* _DIRECTIVE_: Reproduce the listing below line for line, with every character unchanged.

= = =

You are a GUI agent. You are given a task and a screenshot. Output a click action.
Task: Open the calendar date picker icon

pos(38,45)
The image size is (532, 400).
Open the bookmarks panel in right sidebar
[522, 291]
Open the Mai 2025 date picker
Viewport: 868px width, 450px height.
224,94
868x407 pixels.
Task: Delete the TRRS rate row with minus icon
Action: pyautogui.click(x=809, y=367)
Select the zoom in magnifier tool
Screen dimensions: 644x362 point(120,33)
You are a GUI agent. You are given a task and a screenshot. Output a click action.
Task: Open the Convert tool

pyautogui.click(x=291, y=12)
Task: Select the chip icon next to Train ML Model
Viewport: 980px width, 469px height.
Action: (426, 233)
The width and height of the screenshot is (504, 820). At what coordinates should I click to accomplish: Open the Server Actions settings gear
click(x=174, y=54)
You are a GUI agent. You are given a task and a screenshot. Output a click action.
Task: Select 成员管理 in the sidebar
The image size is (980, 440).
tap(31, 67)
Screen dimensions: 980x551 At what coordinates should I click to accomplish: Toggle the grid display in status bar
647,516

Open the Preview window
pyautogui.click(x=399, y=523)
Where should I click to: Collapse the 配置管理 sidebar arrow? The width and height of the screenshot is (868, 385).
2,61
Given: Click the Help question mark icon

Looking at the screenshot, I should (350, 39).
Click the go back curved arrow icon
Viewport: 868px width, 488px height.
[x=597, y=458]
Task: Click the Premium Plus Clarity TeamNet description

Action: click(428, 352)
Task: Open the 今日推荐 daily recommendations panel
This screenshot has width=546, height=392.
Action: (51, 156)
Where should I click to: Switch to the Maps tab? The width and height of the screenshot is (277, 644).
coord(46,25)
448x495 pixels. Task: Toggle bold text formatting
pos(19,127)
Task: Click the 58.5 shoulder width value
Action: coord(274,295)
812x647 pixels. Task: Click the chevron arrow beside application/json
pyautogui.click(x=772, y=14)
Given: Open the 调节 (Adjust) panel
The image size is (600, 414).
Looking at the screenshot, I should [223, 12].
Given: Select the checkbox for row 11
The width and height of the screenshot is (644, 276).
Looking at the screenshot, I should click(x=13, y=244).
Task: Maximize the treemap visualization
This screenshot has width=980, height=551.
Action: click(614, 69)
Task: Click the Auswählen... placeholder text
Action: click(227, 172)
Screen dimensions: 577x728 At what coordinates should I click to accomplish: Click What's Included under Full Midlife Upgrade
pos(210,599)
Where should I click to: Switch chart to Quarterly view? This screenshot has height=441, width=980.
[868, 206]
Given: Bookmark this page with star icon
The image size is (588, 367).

= = =

* _PROBLEM SOLUTION_:
You are a GUI agent. You are given a task and a screenshot. Output a click action.
Task: Open the calendar date picker icon

pos(38,45)
The image size is (532, 400).
Open the bookmarks panel in right sidebar
[522, 291]
Open the Mai 2025 date picker
Viewport: 868px width, 450px height.
224,94
868x407 pixels.
Task: Delete the TRRS rate row with minus icon
Action: pyautogui.click(x=809, y=367)
Select the zoom in magnifier tool
Screen dimensions: 644x362 point(120,33)
You are a GUI agent. You are given a task and a screenshot. Output a click action.
Task: Open the Convert tool

pyautogui.click(x=291, y=12)
Task: Select the chip icon next to Train ML Model
Viewport: 980px width, 469px height.
Action: (426, 233)
The width and height of the screenshot is (504, 820). At what coordinates should I click to accomplish: Open the Server Actions settings gear
click(x=174, y=54)
You are a GUI agent. You are given a task and a screenshot. Output a click action.
Task: Select 成员管理 in the sidebar
The image size is (980, 440).
tap(31, 67)
Screen dimensions: 980x551 At what coordinates should I click to accomplish: Toggle the grid display in status bar
647,516

Open the Preview window
pyautogui.click(x=399, y=523)
Where should I click to: Collapse the 配置管理 sidebar arrow? The width and height of the screenshot is (868, 385).
2,61
Given: Click the Help question mark icon

Looking at the screenshot, I should (350, 39).
Click the go back curved arrow icon
Viewport: 868px width, 488px height.
[x=597, y=458]
Task: Click the Premium Plus Clarity TeamNet description

Action: click(428, 352)
Task: Open the 今日推荐 daily recommendations panel
This screenshot has width=546, height=392.
Action: (51, 156)
Where should I click to: Switch to the Maps tab? The width and height of the screenshot is (277, 644).
coord(46,25)
448x495 pixels. Task: Toggle bold text formatting
pos(19,127)
Task: Click the 58.5 shoulder width value
Action: coord(274,295)
812x647 pixels. Task: Click the chevron arrow beside application/json
pyautogui.click(x=772, y=14)
Given: Open the 调节 (Adjust) panel
The image size is (600, 414).
Looking at the screenshot, I should [223, 12].
Given: Select the checkbox for row 11
The width and height of the screenshot is (644, 276).
Looking at the screenshot, I should click(x=13, y=244).
Task: Maximize the treemap visualization
This screenshot has width=980, height=551.
Action: click(614, 69)
Task: Click the Auswählen... placeholder text
Action: click(227, 172)
Screen dimensions: 577x728 At what coordinates should I click to accomplish: Click What's Included under Full Midlife Upgrade
pos(210,599)
Where should I click to: Switch chart to Quarterly view? This screenshot has height=441, width=980.
[868, 206]
Given: Bookmark this page with star icon
The image size is (588, 367).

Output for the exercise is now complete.